Em seguida vá até o final deste arquivo e adicione um campo chamado AllowUsers. Este campo será utilizado para explicitar quais usuários terão acesso remoto via SSH autorizado. Veja o exemplo utilizado em meu post anterior:

AllowUsers=fulanodetal

Isso faria com que apenas o usuário fulanodetal pudesse acessar o sistema utilizando o protocolo SSH, e outros usuários, mesmo tendo contas configuradas no servidor, não conseguiriam autorização de acesso. Caso queira que outros usuários tenham acesso, basta listá-los entre os permitidos, separando-os por vírgulas. Após o término de adições basta salvar o arquivo e voltar ao prompt do shell. No caso do Vi seria a combinação de teclas ctrl+x.

Essa deve, ou deveria ser, uma das primeiras medidas de segurança a ser implantada, e não demora quase nada para que se torne efetiva. Bastando agora que o serviço seja reiniciado para que as mudanças sejam efetivadas. O comando para reiniciar o SSH varia de acordo com a distribuição utilizada. No nosso caso, utilizamos os comandos a seguir:

# /etc/rc.d/rc.sshd stop

# /etc/rc.d/rc.sshd start

Como também esclareci no post anterior, existem outras opções que podem ser modificadas no arquivo, e que são interessantes para ampliar essa proteção, como por exemplo o tempo permitido pelo sistema para que a pessoa entre com as credenciais de acesso, a quantidade de tentativas em sequência que a pessoa pode tentar antes de ser desconectada, entre outras, portanto vale a pena explorá-las, modificá-las de acordo com as suas necessidades, não esquecendo é claro de sempre salvar o arquivo com essas modificações e reiniciar o serviço sempre que desejar aplicar novas alterações.

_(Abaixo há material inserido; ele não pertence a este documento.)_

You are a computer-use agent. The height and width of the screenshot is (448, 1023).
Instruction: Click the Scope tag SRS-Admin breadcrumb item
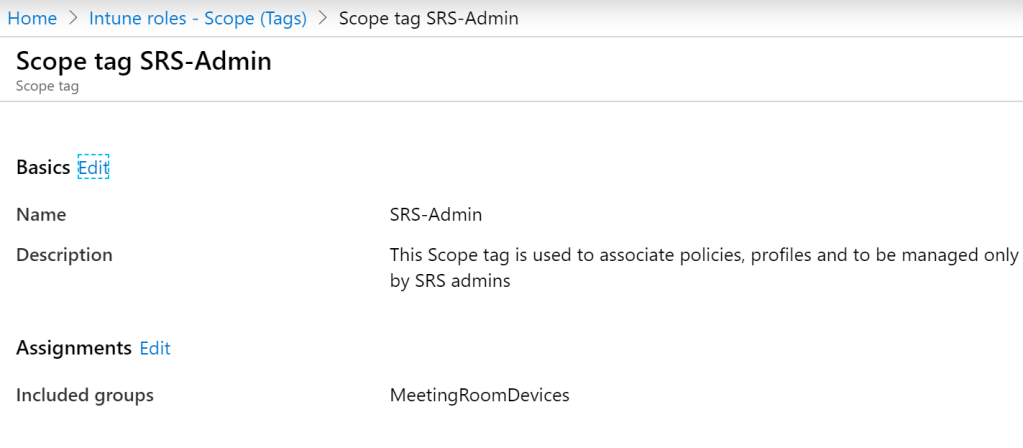tap(428, 18)
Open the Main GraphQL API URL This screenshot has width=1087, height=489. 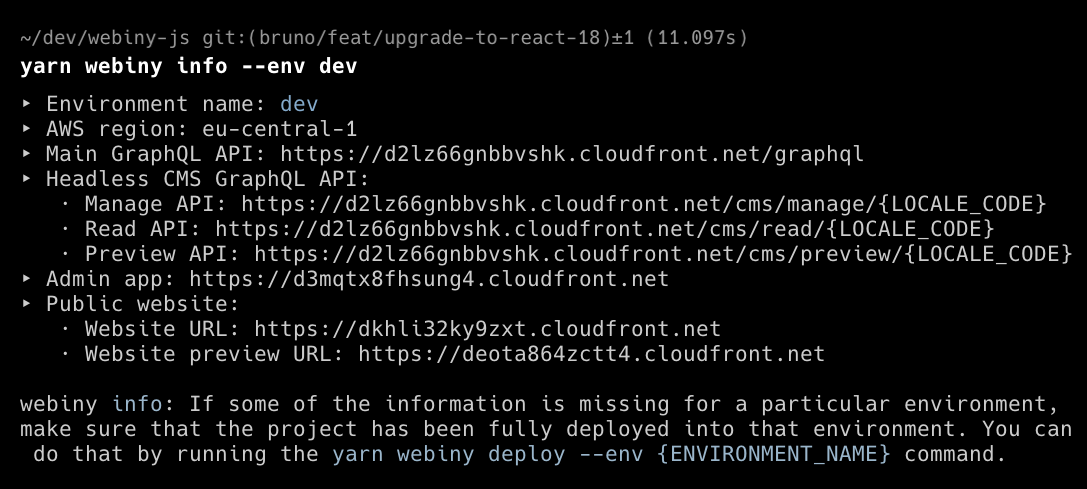571,154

Recomendo ainda que coloque a porta, na qual o serviço está habilitado, sob a proteção do firewall. Em nosso caso, o IPTables é o firewall que acompanha a Slackware Linux, e para proteger o serviço SSH vamos adicionar algumas regras a ele. Essas regras foram retiradas de um outro artigo, publicadas em um outro blog, pertencente à rackAID, e que tem por objetivo proteger os sistemas contra ataques de força bruta:

# iptables -N LOGDROP

# iptables -A LOGDROP -j LOG

# iptables -A LOGDROP -j DROP

# iptables -I INPUT -p tcp –dport 22 -i eth0 -m state –state NEW -m recent –set

# iptables -I INPUT -p tcp –dport 22 -i eth0 -m state –state NEW -m recent –update –seconds 60 –hitcount 4 -j LOGDROP

Isso fará com que um endereço IP seja bloqueado caso tente acesso mais de três vezes durante um minuto. As regras implicam somente os casos de novas conexões, não impactando as que sejam bem sucedidas. Além disso, a configuração permitirá o registro destas tentativas através de logs.

Para confirmar que as regras foram acrescidas, basta listá-las como normalmente faria:

# iptables – L

Bem essa era a dica, agora com foco na implementação em uma distribuição Slackware Linux. Espero que tenham gostado. Até a próxima!